Decide whether each statement below agrees with the article header on microplastics. Answer yes or no for each one, and quote the deciding words of the header. (a) The Wageningen University & Research group listed is the Soil Physics and Land Management Group. (b) The China Agricultural University laboratory is located in Hangzhou. (c) Wuhan Botanical Garden is listed as part of the Chinese Academy of Sciences.

PASSAGE TO READ:
• • • • •

Microplastics are a hotspot for antibiotic resistance genes: Progress and perspective.

Affiliation

Liu Y(1), Liu W(1), Yang X(2), Wang J(3), Lin H(4), Yang Y(5).
Author information:
(1)Key Laboratory of Aquatic Botany and Watershed Ecology, Wuhan Botanical Garden, Chinese Academy of Sciences, Wuhan 430074, China; Center of Plant Ecology, Core Botanical Gardens, Chinese Academy of Sciences, Wuhan 430074, China.
(2)Soil Physics and Land Management Group, Wageningen University & Research, Droevendaalsesteeg 4, 6708PB Wageningen, the Netherlands; College of Natural Resources and Environment, Northwest A&F University, 712100 Yangling, China.
(3)Beijing Key Laboratory of Farmland Soil Pollution Prevention and Remediation, College of Resources and Environmental Sciences, China Agricultural University, Beijing, 100193, China.
(4)The Institute of Environment, Resources, Soil and Fertilizers, Zhejiang Academy of Agricultural Sciences, Hangzhou 310021, China.

• • • • •

EXTRACTED INFORMATION:

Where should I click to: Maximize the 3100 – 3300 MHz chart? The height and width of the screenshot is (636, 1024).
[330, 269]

• • • • •

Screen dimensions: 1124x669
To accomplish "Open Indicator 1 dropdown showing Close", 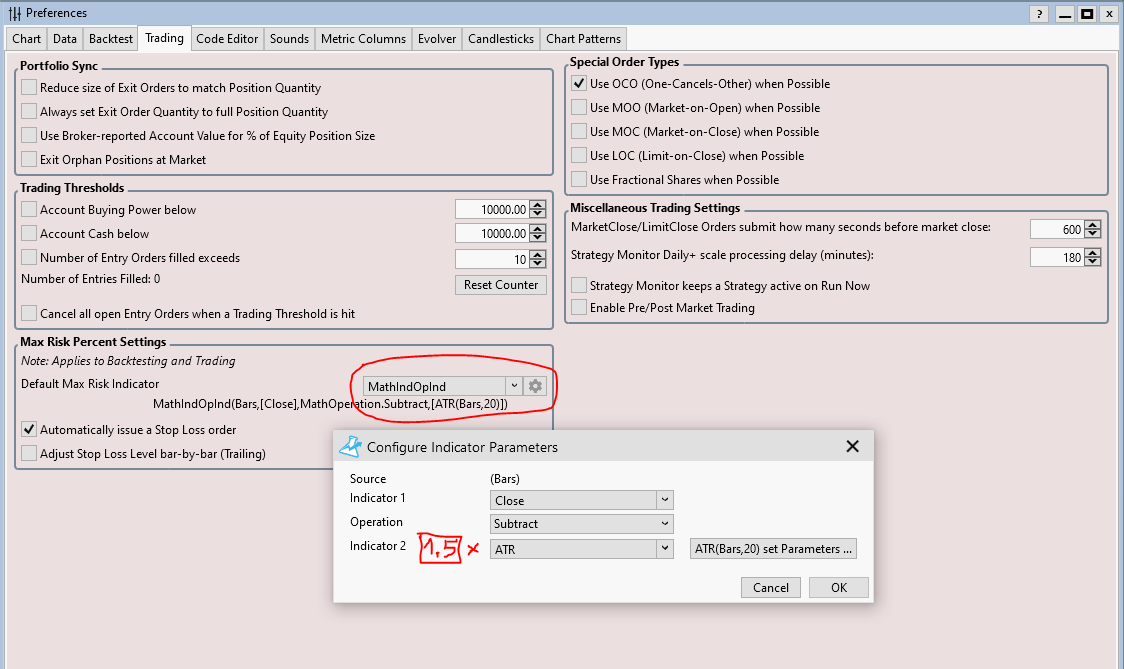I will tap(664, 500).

• • • • •

SOLUTION:
(a) Yes: "Soil Physics and Land Management Group, Wageningen University & Research"
(b) No: "China Agricultural University, Beijing, 100193, China"
(c) Yes: "Wuhan Botanical Garden, Chinese Academy of Sciences"